## Text section
<<<<
There are some decisions of the Court of Justice of the European Union (CJEU) that are going to continue to have consequences for the UK after we leave the transition period at the beginning of next year, regardless of the outcome of the Brexit negotiations. One of the affected areas is data protection, given the data traffic between the UK and the EU. 

Jonathan Goldsmith

Jonathan Goldsmith

There have been two recent CJEU decisions of great importance for our future data relationship. One was Schrems 2, about which I wrote recently. And the second came last week: Case C-623/17, brought by Privacy International against our government and security agencies (GCHQ, MI5 and MI6).

Privacy International, unsurprisingly, is an NGO which promotes the right to privacy around the world. It brought this case five years ago against the government’s and security agencies’ general and indiscriminate collection and retention of citizens’ data. Eventually, the Investigatory Powers Tribunal referred questions to the CJEU, principally about the collection of citizens’ data from private communications services.

Readers of the judgment will doubtless have conflicting emotions as they battle with its complexity. First, it raises issues of Brexit. It seems strange that, after we have left the EU, the CJEU is still opining on our practices. But there will be more such cases in the coming years, as the backlog of cases involving the UK is cleared.
>>>>
## Raw data
<<<<
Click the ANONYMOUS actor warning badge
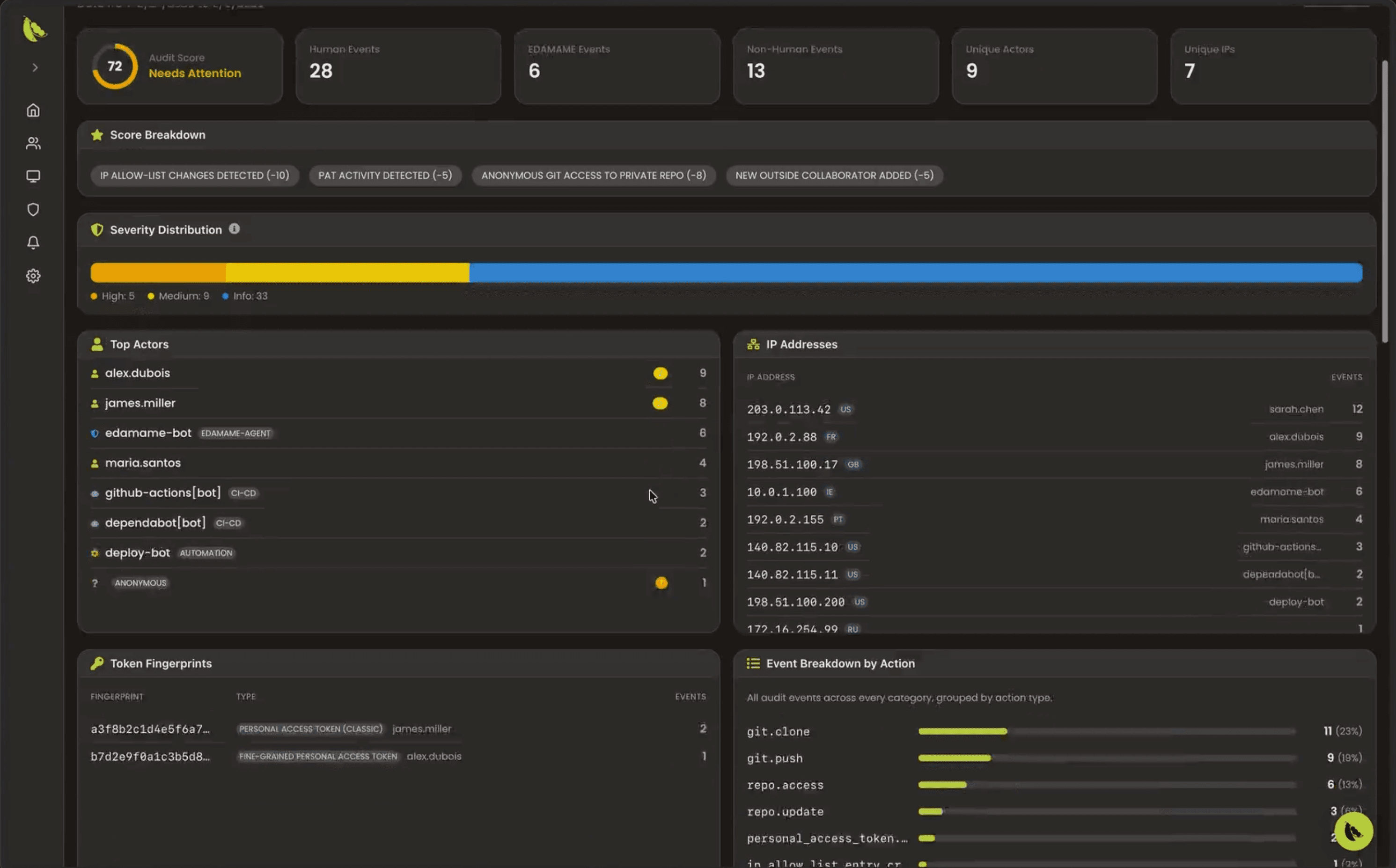 (661, 583)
>>>>
## Exercise goal
According to the text on CJEU decisions and UK data protection, against whom did Privacy International bring Case C-623/17?

## Answer to the exercise
The UK government and its security agencies: GCHQ, MI5 and MI6.